Usage: check_dell_bladechassis -H <HOSTNAME> [OPTION]...

OPTIONS:
   -H, --hostname      Hostname or IP of the enclosure
   -C, --community     SNMP community string
   -P, --protocol      SNMP protocol version
   --port              SNMP port number
   -p, --perfdata      Ouput performance data
   -t, --timeout       Plugin timeout in seconds
   -i, --info          Prefix any alerts with the service tag
   -e, --extinfo       Append system info to alerts
   -s, --state         Prefix alerts with alert state
   --short-state       Prefix alerts with alert state (abbreviated)
   -d, --debug         Debug output, reports everything
   -h, --help          Display this help text
   -V, --version       Display version info

For more information and advanced options, see the manual page.

5   Performance data

check_dell_bladechassis will output performance data if the --perfdata or -p option is used. Performance data is only available on the M1000e enclosure. An example graph using PNP4Nagios is given below.

pnp4nagios

The template used to generate these graphs are available here: check_dell_bladechassis.template. Right-click on the link and choose "Save As". Rename to check_dell_bladechassis.php.

Note

The PNP4Nagios template is included in the tarball and zip archive.

6   Download

6.2   Changelog / Old versions

Version Date Changes
1.0.0 2009-08-04
  • Initial release

7   Reporting bugs, proposing new features etc.

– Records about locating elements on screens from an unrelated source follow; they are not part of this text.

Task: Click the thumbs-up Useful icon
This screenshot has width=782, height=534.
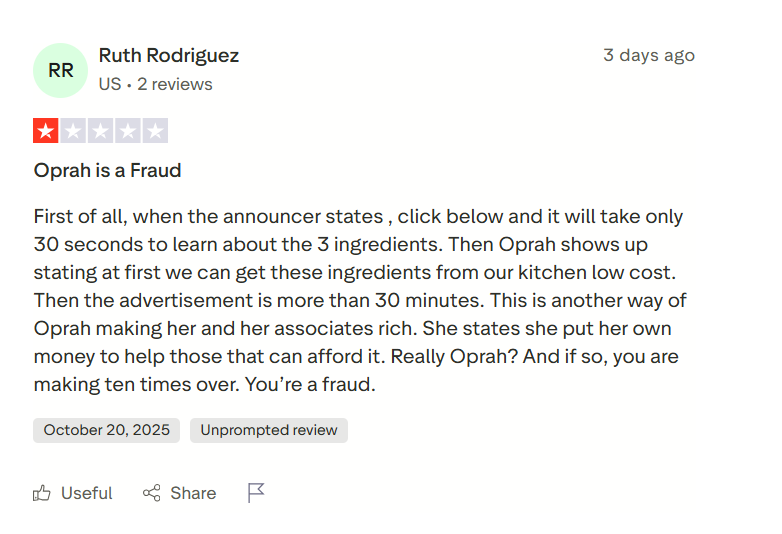Action: [x=42, y=493]
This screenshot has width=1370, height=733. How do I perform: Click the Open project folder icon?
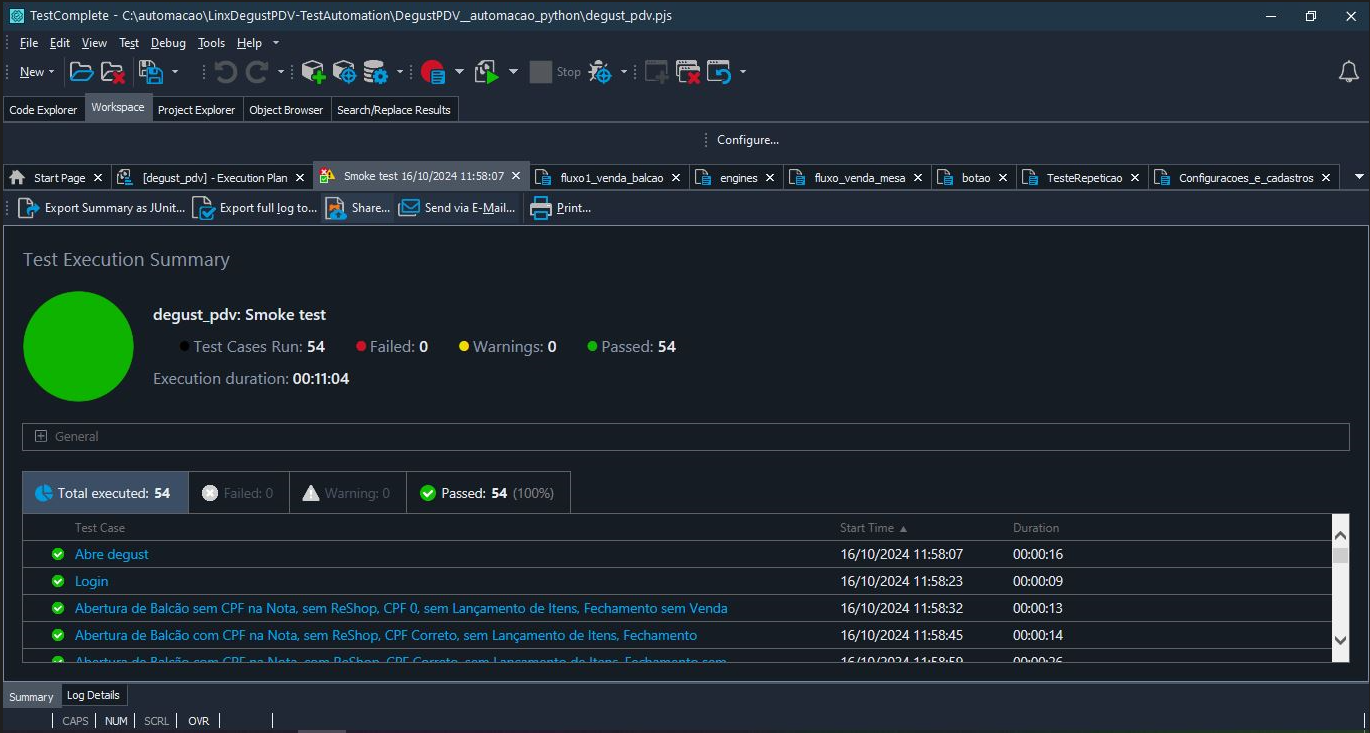(x=81, y=72)
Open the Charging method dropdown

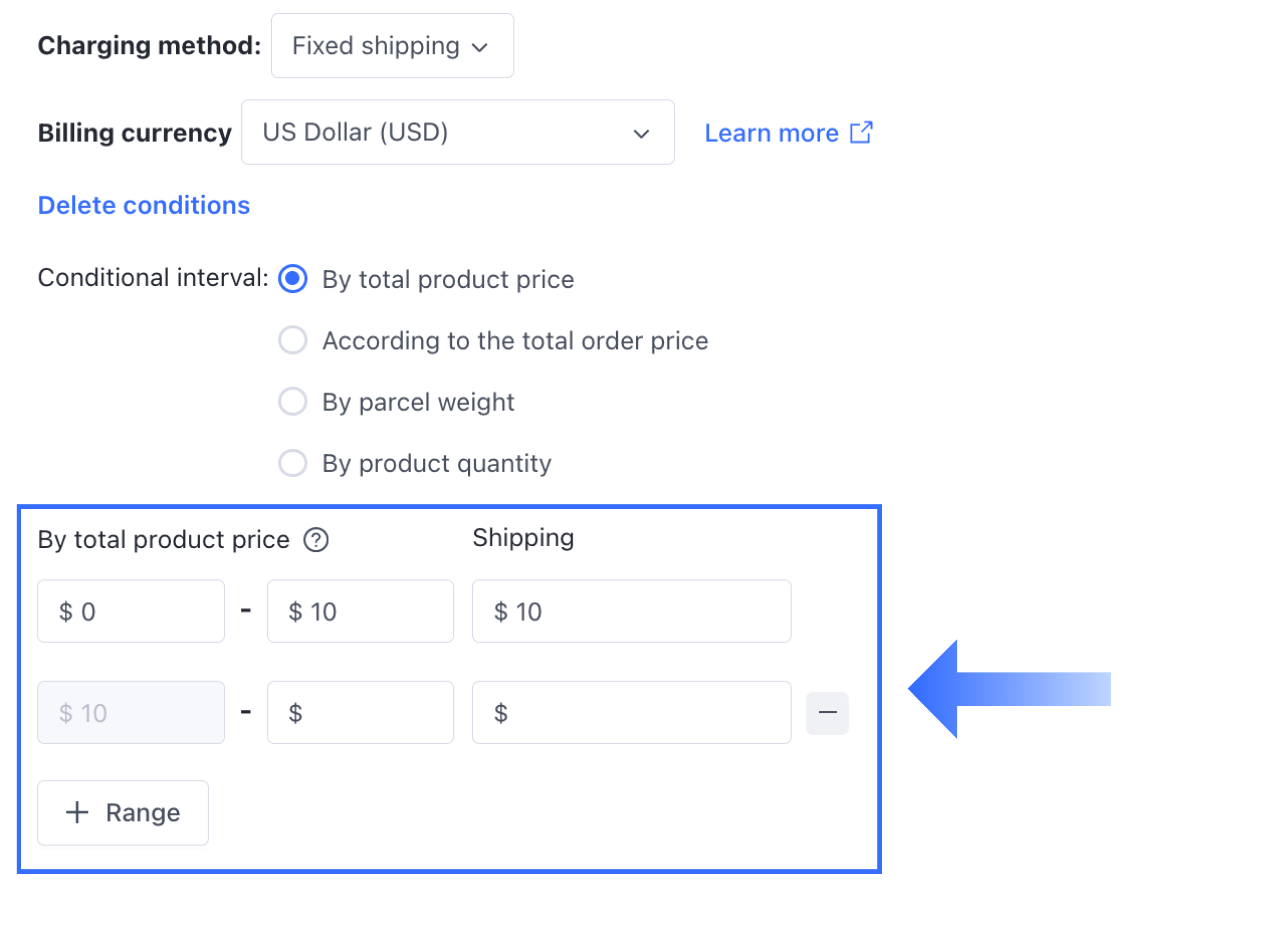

Please let me know if you are experiencing bugs, have feature requests, or suggestions on how to improve check_dell_bladechassis. We use this plugin in production at the University of Oslo, but we don't use all the different features of the plugin. While the plugin is bug-free for us, it might not be for you, so let me know if you have problems.

Please send bug reports or feature requests to the Nagios users mailing list. I read postings to this list frequently:

nagios-users@lists.sourceforge.net

You can also email me directly, but then other users won't benefit from the discussion. Unless you have security issues or other concerns are preventing you from using the mailing list, it is better to discuss problems in a public forum.

Depending on the time of day etc., you can also reach me on IRC, as trondham on the #nagios channel on Freenode.

8   Disclaimer

This is free software. Use at your own risk.